NicoYuan1986 commented 2 months ago

reproduce. failed cases:

[2024-06-25T22:22:36.995Z] FAILED testcases/test_compaction.py::TestCompactionOperation::test_compact_after_binary_index - pymilvus.exceptions.MilvusException: <MilvusException: (code=1, message=Handoff after compact and index cost more than 180s)>
[2024-06-25T22:22:36.995Z] FAILED testcases/test_compaction.py::TestCompactionOperation::test_compact_merge_multi_segments - pymilvus.exceptions.MilvusException: <MilvusException: (code=1, message=Compact merge multiple segments more than 180s)>
[2024-06-25T22:22:36.995Z] FAILED testcases/test_compaction.py::TestCompactionOperation::test_compact_during_insert - pymilvus.exceptions.MilvusException: <MilvusException: (code=1, message=Waiting more than 240s for the new segment indexed)>
[2024-06-25T22:22:36.995Z] FAILED testcases/test_compaction.py::TestCompactionOperation::test_compact_merge_two_segments - pymilvus.exceptions.MilvusException: <MilvusException: (code=1, message=Compact merge two segments more than 180s)>
[2024-06-25T22:22:36.995Z] FAILED testcases/test_query.py::TestQueryCount::test_count_compact_merge - assert 2 == 1
[2024-06-25T22:22:36.996Z]  +  where 2 = len([segmentID: 450716539565349536\ncollectionID: 450716539565349525\npartitionID: 450716539565349526\nnum_rows: 100\nstate: Sealed\nnodeIds: 3\n, segmentID: 450716539565349700\ncollectionID: 450716539565349525\npartitionID: 450716539565349526\nnum_rows: 100\nstate: Sealed\nnodeIds: 9\n])
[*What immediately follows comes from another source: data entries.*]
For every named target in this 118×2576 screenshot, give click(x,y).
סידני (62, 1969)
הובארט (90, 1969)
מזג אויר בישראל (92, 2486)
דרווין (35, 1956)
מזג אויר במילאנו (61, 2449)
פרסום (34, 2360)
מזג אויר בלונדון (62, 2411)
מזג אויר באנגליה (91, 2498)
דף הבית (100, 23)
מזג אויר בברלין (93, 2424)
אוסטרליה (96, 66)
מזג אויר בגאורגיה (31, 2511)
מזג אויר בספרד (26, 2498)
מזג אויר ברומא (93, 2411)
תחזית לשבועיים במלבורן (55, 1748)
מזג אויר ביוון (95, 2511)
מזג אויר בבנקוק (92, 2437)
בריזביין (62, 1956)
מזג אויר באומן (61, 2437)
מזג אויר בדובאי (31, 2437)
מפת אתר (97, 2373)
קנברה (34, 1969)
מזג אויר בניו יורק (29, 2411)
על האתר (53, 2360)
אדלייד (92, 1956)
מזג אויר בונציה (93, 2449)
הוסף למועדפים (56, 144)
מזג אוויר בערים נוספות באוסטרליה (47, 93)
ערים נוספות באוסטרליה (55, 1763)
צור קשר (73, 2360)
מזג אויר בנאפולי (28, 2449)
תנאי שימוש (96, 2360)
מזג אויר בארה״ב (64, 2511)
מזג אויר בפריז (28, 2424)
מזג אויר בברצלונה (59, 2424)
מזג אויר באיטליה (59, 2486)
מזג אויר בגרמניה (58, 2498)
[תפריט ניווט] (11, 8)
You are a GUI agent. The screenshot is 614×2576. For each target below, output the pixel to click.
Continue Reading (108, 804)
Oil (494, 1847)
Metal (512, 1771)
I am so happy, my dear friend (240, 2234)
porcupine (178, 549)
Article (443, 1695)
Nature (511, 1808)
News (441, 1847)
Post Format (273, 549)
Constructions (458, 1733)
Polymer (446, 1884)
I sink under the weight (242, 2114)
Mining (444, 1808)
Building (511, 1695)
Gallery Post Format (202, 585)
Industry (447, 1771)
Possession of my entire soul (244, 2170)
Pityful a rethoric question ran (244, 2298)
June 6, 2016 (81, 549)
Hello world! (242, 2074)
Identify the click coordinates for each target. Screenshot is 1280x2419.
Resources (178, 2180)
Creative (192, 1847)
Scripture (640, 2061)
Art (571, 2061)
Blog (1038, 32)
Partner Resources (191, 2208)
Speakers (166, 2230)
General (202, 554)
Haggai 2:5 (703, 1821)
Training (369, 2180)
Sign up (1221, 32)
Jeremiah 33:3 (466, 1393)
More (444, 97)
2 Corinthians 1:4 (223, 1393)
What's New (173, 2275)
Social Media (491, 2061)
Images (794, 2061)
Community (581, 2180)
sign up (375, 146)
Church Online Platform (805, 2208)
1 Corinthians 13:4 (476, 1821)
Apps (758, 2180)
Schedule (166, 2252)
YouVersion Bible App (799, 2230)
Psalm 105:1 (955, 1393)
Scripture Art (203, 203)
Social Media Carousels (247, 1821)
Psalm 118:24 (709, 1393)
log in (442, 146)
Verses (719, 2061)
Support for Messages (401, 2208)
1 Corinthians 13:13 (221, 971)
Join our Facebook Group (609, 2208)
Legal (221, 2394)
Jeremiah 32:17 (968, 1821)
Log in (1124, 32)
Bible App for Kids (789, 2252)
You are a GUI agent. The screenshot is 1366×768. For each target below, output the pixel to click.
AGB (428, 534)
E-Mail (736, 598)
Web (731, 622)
take the case test_compact_during_insert for example:

  1. insert entities into multi segments
  2. start a thread to load and search
  3. compact collection -> timeout
[2024-06-25T22:22:36.962Z]         # waitting for new segment index and compact
[2024-06-25T22:22:36.962Z]         index_cost = 240
[2024-06-25T22:22:36.962Z]         start = time()
[2024-06-25T22:22:36.962Z]         while True:
[2024-06-25T22:22:36.962Z]             sleep(10)
[2024-06-25T22:22:36.962Z]             collection_w.load()
[2024-06-25T22:22:36.962Z]             # new segment compacted
[2024-06-25T22:22:36.962Z]             seg_info = self.utility_wrap.get_query_segment_info(collection_w.name)[0]
[2024-06-25T22:22:36.962Z]             if len(seg_info) == 2:
[2024-06-25T22:22:36.962Z]                 break
[2024-06-25T22:22:36.962Z]             end = time()
[2024-06-25T22:22:36.962Z]             collection_w.release()
[2024-06-25T22:22:36.963Z]             if end - start > index_cost:
[2024-06-25T22:22:36.963Z] >               raise MilvusException(1, f"Waiting more than {index_cost}s for the new segment indexed")
[2024-06-25T22:22:36.963Z] E               pymilvus.exceptions.MilvusException: <MilvusException: (code=1, message=Waiting more than 240s for the new segment indexed)>
  1. link: https://jenkins.milvus.io:18080/blue/organizations/jenkins/Milvus%20Nightly%20CI/detail/2.4/81/pipeline/271/
  2. log: artifacts-milvus-distributed-kafka-nightly-81-pymilvus-e2e-logs.tar.gz
  3. collection name: compact_F0vo8ehh
stale[bot] commented 1 month ago

This issue has been automatically marked as stale because it has not had recent activity. It will be closed if no further activity occurs. Thank you for your contributions. Rotten issues close after 30d of inactivity. Reopen the issue with /reopen.